DBT also involves specific dialectical strategies to help clients get “unstuck” from rigid ways of thinking or viewing the world. Some of these are traditional Western therapy interventions and others draw on Eastern ways of viewing life. Here are some examples of this:
Suppose a client makes a strong initial commitment to do a year’s worth of DBT. Rather than simply saying “Hey, that’s terrific!” the therapist would gently turn the tables on the client by asking, “Are you sure you want to? It’s going to be very hard work.” This strategy, called “Devil’s advocate,” causes the client to argue in favor of why and how they will complete the therapy and not drop out. In this case, the therapist guides the client to strengthen their own arguments for being accepted into treatment, rather than the therapist trying to convince them to stay.
“Making Lemonade out of Lemons,” another strategy, also helps the clinician handle similarly tough situations. For instance, a client may complain that she absolutely hates her group therapist and wants to switch skills groups. The therapist might respond with an opposing suggestion: This can be seen as a learning opportunity in handling intense negative emotions towards authority. The therapist could then show the similarity between the client’s group therapist and other persons of authority (teachers, bosses, supervisors), and demonstrate this as a chance to tolerate a person one can’t stand but has to work with.
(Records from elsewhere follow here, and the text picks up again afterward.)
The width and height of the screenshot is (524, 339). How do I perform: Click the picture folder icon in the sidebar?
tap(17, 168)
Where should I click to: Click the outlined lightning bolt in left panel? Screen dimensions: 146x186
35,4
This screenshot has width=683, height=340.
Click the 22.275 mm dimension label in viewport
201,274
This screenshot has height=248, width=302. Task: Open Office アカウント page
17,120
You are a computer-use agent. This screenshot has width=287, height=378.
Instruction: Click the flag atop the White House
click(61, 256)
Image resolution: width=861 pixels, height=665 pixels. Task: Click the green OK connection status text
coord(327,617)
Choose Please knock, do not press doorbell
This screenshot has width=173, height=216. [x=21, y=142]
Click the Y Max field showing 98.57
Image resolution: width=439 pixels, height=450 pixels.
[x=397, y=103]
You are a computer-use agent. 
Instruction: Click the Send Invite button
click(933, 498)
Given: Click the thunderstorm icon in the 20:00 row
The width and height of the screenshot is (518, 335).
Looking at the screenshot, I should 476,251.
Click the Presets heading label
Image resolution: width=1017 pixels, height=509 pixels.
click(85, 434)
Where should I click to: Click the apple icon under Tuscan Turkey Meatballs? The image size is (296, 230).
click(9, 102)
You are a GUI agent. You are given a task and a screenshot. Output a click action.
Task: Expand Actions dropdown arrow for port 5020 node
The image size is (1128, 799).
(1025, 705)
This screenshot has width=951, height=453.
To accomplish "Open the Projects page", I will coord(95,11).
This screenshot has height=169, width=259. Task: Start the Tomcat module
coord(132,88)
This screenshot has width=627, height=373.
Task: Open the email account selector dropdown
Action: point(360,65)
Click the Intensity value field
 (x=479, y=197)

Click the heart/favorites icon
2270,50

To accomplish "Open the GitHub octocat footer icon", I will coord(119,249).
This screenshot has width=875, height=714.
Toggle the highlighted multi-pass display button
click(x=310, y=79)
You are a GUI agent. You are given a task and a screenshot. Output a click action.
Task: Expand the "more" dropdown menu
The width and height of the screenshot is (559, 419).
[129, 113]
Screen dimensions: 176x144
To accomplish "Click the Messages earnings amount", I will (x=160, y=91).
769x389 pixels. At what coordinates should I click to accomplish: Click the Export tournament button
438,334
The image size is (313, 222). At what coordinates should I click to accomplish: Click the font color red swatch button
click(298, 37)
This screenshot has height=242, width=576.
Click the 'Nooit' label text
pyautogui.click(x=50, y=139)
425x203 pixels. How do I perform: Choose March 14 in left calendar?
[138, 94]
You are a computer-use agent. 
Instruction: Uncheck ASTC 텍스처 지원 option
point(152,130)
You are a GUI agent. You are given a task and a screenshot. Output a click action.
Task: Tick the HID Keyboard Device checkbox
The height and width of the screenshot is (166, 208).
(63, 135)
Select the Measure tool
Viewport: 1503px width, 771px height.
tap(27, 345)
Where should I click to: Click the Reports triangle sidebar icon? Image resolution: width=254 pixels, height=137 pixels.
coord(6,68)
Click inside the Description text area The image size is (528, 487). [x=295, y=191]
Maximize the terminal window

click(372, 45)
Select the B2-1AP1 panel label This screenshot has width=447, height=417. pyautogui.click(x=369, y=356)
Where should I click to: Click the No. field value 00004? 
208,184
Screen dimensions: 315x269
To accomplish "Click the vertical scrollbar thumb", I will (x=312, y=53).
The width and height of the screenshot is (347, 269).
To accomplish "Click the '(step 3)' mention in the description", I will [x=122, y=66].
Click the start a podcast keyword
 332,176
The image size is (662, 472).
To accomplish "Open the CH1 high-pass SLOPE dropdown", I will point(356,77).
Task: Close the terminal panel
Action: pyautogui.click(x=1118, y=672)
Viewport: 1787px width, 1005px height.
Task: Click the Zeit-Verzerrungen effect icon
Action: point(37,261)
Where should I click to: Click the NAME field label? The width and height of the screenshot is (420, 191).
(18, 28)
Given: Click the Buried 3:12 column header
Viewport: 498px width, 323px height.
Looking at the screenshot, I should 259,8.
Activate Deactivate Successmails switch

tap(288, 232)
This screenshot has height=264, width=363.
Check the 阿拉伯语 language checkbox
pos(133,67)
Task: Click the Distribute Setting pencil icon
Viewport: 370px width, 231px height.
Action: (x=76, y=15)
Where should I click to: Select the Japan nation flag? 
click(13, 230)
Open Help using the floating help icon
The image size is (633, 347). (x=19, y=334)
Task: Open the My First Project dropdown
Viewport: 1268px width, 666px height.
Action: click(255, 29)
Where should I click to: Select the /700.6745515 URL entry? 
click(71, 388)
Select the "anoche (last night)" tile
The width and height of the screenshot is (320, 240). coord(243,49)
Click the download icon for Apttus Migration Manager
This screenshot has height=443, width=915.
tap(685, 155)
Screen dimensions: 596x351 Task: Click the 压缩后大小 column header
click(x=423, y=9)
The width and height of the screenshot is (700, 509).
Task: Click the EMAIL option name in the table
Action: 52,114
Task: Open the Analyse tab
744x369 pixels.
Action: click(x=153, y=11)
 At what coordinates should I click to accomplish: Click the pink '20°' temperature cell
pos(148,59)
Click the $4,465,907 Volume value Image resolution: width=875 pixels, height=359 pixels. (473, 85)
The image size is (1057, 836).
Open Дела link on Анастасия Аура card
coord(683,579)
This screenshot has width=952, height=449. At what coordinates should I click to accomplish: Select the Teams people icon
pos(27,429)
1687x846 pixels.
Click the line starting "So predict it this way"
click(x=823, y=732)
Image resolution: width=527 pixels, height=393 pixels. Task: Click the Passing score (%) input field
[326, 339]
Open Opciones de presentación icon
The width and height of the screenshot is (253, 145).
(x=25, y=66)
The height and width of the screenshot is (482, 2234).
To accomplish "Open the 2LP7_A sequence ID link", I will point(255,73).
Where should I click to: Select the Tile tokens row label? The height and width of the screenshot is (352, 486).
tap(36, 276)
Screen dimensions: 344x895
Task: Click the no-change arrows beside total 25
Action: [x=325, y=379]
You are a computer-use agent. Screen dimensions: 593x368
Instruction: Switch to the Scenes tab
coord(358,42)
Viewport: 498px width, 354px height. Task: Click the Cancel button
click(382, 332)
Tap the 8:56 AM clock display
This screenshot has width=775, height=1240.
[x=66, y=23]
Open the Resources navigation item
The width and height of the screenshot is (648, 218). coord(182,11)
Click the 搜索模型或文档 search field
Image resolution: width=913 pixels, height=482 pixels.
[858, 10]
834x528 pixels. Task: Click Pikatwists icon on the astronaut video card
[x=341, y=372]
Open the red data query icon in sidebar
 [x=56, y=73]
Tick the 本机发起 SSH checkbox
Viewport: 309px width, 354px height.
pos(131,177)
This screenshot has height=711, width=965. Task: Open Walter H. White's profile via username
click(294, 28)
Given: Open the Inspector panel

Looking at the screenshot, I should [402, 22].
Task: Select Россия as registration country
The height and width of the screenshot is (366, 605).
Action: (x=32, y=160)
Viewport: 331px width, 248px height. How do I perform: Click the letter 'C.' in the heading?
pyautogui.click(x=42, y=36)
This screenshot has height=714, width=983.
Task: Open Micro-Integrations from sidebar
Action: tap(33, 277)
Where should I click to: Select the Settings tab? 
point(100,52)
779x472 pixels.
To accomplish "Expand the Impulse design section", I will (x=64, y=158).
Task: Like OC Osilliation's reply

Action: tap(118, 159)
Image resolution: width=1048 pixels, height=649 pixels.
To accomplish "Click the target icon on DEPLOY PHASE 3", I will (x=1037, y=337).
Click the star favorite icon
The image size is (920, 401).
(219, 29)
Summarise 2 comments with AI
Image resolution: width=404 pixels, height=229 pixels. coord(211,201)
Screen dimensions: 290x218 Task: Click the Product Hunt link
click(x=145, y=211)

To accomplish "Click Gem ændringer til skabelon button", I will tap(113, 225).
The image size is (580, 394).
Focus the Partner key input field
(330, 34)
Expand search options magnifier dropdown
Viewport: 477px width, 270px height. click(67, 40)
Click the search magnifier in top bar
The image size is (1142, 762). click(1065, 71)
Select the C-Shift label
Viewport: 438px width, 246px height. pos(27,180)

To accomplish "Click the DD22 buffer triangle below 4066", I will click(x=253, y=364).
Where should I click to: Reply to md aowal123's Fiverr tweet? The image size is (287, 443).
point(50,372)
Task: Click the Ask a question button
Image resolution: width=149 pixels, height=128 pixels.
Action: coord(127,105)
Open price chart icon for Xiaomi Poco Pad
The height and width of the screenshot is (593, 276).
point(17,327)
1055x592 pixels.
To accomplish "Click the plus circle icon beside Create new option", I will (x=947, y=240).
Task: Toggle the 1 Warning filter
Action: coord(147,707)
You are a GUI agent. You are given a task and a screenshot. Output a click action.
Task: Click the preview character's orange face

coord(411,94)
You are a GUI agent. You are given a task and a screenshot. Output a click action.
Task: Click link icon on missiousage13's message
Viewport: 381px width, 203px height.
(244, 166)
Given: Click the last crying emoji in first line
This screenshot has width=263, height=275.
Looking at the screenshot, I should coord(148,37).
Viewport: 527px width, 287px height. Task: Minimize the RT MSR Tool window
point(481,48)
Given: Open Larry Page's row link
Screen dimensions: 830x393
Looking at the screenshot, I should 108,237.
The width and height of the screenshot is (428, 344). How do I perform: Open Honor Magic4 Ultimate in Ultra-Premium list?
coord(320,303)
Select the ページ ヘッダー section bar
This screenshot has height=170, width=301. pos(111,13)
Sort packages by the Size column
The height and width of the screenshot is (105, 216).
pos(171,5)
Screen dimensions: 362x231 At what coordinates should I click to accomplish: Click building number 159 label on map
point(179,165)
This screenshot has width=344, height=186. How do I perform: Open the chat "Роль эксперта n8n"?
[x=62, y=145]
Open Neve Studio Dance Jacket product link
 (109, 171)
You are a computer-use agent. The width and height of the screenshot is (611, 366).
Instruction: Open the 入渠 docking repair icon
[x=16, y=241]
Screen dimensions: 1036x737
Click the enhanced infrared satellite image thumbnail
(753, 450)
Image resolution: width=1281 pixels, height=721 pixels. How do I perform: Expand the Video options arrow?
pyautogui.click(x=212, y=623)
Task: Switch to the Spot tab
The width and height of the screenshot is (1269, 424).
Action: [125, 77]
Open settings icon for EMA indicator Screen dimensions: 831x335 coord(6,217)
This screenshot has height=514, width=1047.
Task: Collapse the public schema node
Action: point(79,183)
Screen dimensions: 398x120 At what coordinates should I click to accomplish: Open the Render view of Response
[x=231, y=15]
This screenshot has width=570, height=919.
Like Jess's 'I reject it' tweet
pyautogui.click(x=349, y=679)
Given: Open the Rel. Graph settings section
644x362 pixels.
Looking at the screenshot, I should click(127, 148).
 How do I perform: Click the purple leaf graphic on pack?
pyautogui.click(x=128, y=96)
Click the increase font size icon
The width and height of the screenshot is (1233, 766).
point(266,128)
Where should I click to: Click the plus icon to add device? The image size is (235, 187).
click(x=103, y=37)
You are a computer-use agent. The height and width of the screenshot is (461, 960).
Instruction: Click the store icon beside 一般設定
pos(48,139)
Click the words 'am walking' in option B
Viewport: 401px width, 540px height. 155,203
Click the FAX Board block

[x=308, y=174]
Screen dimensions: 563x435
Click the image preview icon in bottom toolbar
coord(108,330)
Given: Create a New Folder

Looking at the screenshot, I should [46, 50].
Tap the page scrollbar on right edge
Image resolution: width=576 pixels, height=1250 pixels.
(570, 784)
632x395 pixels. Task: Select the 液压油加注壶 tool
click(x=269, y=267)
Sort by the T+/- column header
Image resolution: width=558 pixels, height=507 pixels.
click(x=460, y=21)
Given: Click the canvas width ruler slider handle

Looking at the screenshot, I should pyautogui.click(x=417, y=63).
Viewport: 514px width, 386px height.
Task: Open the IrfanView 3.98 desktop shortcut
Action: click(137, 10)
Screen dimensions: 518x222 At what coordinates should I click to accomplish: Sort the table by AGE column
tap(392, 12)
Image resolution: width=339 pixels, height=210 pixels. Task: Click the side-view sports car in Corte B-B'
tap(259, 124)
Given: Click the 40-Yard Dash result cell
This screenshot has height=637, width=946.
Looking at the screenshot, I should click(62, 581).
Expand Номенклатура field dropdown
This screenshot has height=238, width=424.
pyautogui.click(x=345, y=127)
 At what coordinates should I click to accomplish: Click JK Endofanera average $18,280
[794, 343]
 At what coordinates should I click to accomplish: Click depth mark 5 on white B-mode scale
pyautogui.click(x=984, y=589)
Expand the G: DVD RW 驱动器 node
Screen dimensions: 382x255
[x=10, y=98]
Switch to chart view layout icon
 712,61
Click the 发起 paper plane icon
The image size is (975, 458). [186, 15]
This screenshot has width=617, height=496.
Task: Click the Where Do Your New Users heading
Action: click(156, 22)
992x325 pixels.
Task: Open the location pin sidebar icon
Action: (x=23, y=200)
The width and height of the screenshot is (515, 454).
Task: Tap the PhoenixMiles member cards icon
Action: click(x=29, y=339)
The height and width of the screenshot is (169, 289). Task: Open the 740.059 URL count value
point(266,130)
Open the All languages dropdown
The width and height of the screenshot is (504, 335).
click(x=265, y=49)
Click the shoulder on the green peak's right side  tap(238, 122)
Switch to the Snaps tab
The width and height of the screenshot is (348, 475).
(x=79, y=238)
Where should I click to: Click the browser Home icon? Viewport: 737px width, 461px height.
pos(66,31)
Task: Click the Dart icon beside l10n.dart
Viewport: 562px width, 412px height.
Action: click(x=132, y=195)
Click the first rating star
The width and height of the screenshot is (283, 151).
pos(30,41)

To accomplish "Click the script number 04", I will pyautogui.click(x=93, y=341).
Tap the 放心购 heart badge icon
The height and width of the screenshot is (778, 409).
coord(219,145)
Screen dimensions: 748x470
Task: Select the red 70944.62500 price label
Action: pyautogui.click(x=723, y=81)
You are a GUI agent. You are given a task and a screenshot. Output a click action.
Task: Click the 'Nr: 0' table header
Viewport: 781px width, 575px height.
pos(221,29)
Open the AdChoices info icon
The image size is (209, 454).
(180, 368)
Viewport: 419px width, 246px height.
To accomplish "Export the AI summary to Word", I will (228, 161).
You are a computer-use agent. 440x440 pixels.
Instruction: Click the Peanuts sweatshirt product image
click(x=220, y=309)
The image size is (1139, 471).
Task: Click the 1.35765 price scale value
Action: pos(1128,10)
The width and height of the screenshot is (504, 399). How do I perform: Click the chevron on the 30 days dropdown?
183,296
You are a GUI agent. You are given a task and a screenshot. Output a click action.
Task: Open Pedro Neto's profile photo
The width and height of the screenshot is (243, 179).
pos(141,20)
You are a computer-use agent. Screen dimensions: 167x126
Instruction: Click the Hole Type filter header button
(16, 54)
As these examples illustrate, the point of all dialectical strategies is to provide movement, speed, and flow so that the therapist and client do not become stuck in “I will not do that” vs. “Oh, yes you will!”
More examples can be found in Chapter 7 of Linehan’s (1993a) text.
Suggested DBT Reading
Linehan, M.M. (1993a). Cognitive behavioral therapy for Borderline Personality Disorder. New York: Guilford Press. This is the published treatment manual for the entire treatment. Many laypeople say this is a difficult read, although very helpful. For that reason, many start by reading the skills manual listed next.
Linehan, M. M. (1993b). Skills Training Manual for Treating Borderline Personality Disorder. New York: Guilford Press. This manual gives an excellent overview of DBT and the skills-training in the program.
Pryor, K. (1993). Don’t Shoot the Dog! New York: Bantam Doubleday Dell Pub. This is a great introduction to principles of learning and behaviourism by a dolphin trainer. Her techniques apply to all of us.